There are multiple requirements when it comes to search in Aleph, including the following:
- Run full-text queries on all properties and property types.
- Run advanced queries for certain property types, for example range queries on date fields.
- Display snippets with highlights for search results.
When the ES indices are created, Aleph also configures a field mapping based on the entity property types. For example, the Company:incorporationDate
property is mapped to an Elasticsearch date
field and the Company:registrationNumber
is mapped to an Elasticsearch keyword
field.
date
and keyword
fields enable certain queries in Elasticsearch, for example filtering based on exact values or range queries. However, they do not allow full-text searches (which we also need). So Aleph also copies every property value to the text
field during indexing to enable full-text searches. As the only purpose of the text
field is enabling searches (and the actual source values are already stored as part of the properties.*
fields) the text
field doesn’t need to be stored separately.
Highlighting however requires that Elasticsearch is able to retrieve the original field value. That’s not possible for the text
field. But it’s also not a problem (at least in theory) as the source values are all stored as part of the properties.*
fields.
To summarize, properties.*
fields are configured to use the best Elasticsearch field type based on the FollowTheMoney property type. properties.*
fields also store the source values so they can be retrieved later. The text
field indexes data in a way that enables full-text searches, but it doesn’t store the source values in a retrievable way (as that would be redundant).
ES text
field defined with store=False
and term_vector=with_positions_offsets
, but it seems like this term vector is not utilized. Any thoughts on why this might be the case?
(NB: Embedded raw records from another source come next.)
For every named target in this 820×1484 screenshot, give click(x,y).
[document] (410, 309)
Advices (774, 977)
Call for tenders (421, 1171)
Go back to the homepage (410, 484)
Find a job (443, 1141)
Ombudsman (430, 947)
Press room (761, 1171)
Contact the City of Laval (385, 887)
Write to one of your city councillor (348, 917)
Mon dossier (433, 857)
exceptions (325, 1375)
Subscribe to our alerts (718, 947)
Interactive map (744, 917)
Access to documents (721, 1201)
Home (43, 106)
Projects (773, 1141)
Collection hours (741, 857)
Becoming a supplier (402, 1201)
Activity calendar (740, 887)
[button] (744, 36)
You might be right that the term vectors are currently not used. I know that older versions of Aleph would always use the vector highlighter, but this became unfeasible at some point, so the fact that term vectors are still stored might be left over from a refactoring. I’m not super familiar with this part of the code base though and cannot give you a confident answer without reading through the source and history.
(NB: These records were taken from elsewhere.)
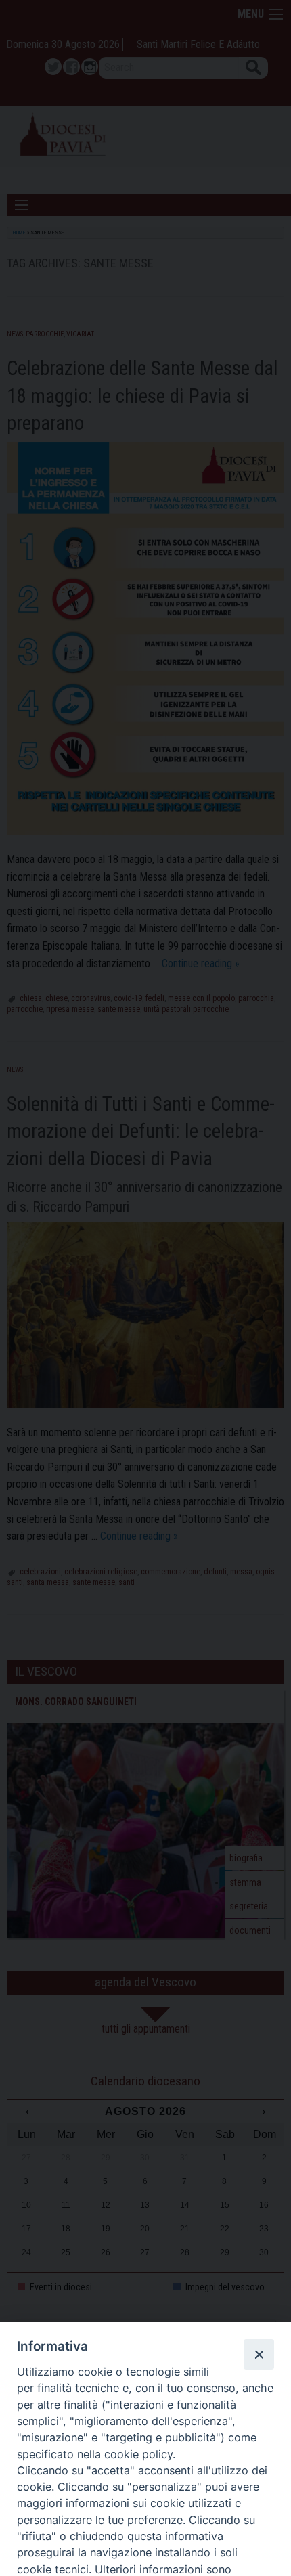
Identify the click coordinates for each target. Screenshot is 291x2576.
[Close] (258, 2354)
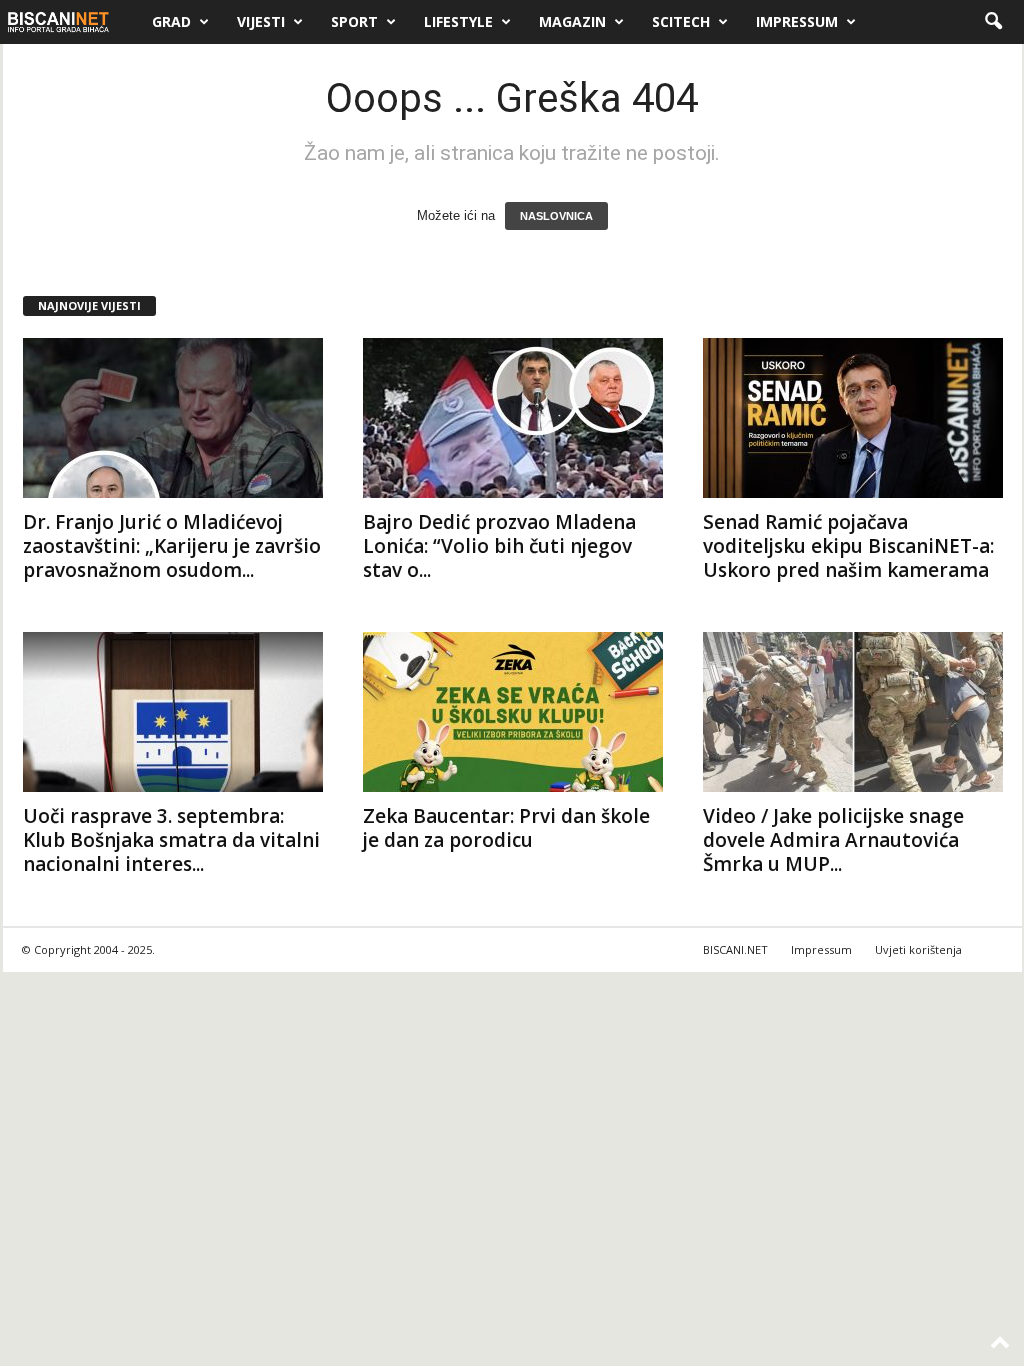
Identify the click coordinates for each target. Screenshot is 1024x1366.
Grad (171, 21)
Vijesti (261, 21)
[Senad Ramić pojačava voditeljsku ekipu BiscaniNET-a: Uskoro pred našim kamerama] (853, 418)
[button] (993, 22)
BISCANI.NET (735, 949)
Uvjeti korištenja (918, 949)
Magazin (572, 21)
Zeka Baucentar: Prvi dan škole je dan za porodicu (506, 828)
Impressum (797, 21)
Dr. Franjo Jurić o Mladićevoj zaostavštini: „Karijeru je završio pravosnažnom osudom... (172, 546)
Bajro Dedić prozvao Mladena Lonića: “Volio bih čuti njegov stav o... (499, 546)
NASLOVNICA (556, 216)
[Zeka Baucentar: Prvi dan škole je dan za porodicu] (513, 712)
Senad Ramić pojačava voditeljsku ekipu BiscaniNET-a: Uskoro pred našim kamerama (848, 546)
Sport (354, 21)
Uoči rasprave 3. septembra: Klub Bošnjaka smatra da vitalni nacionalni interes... (171, 840)
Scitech (681, 21)
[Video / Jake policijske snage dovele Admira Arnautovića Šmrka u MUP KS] (853, 712)
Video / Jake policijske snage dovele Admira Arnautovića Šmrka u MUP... (833, 840)
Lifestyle (458, 21)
I also have a more generic question about term vectors in Elasticsearch (please take a look at the Jupyter notebook ). Why do they behave unexpectedly in some cases?
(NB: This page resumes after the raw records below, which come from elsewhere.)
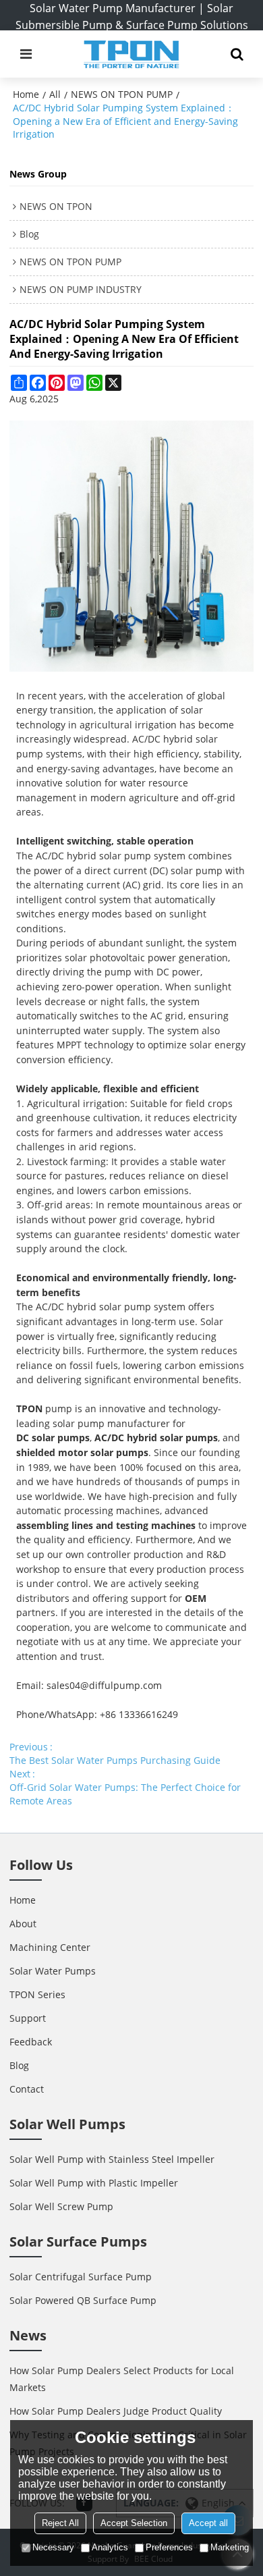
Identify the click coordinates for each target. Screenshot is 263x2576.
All (55, 94)
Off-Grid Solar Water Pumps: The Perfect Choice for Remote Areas (125, 1794)
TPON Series (37, 1994)
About (22, 1923)
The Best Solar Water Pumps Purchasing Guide (115, 1760)
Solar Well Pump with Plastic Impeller (93, 2182)
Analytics (110, 2547)
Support (27, 2018)
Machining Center (49, 1947)
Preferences (169, 2547)
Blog (19, 2065)
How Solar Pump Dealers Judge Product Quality (115, 2411)
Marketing (229, 2547)
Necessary (53, 2547)
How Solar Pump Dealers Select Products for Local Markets (121, 2379)
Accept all (208, 2523)
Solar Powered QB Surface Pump (82, 2300)
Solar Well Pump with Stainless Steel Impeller (111, 2159)
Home (26, 94)
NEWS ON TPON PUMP (122, 94)
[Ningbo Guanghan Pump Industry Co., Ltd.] (131, 54)
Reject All (60, 2523)
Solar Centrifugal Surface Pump (80, 2276)
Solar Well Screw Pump (61, 2206)
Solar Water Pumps (52, 1970)
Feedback (30, 2041)
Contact (26, 2089)
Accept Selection (133, 2523)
I think what you’re seeing is mostly consistent with the index configuration, although I’m a bit surprised that you did get highlights with the plain and unified highlighters for the text
field. But that might be due to the fact that in your notebook you do not exclude the text
field from _source
(as Aleph does). Or I’m missing something else? If you have any concrete questions about the behavior you’re seeing, it would be great if you could point out specifically what you’d have expected in a given scenario and how it’s different from what you’re seeing.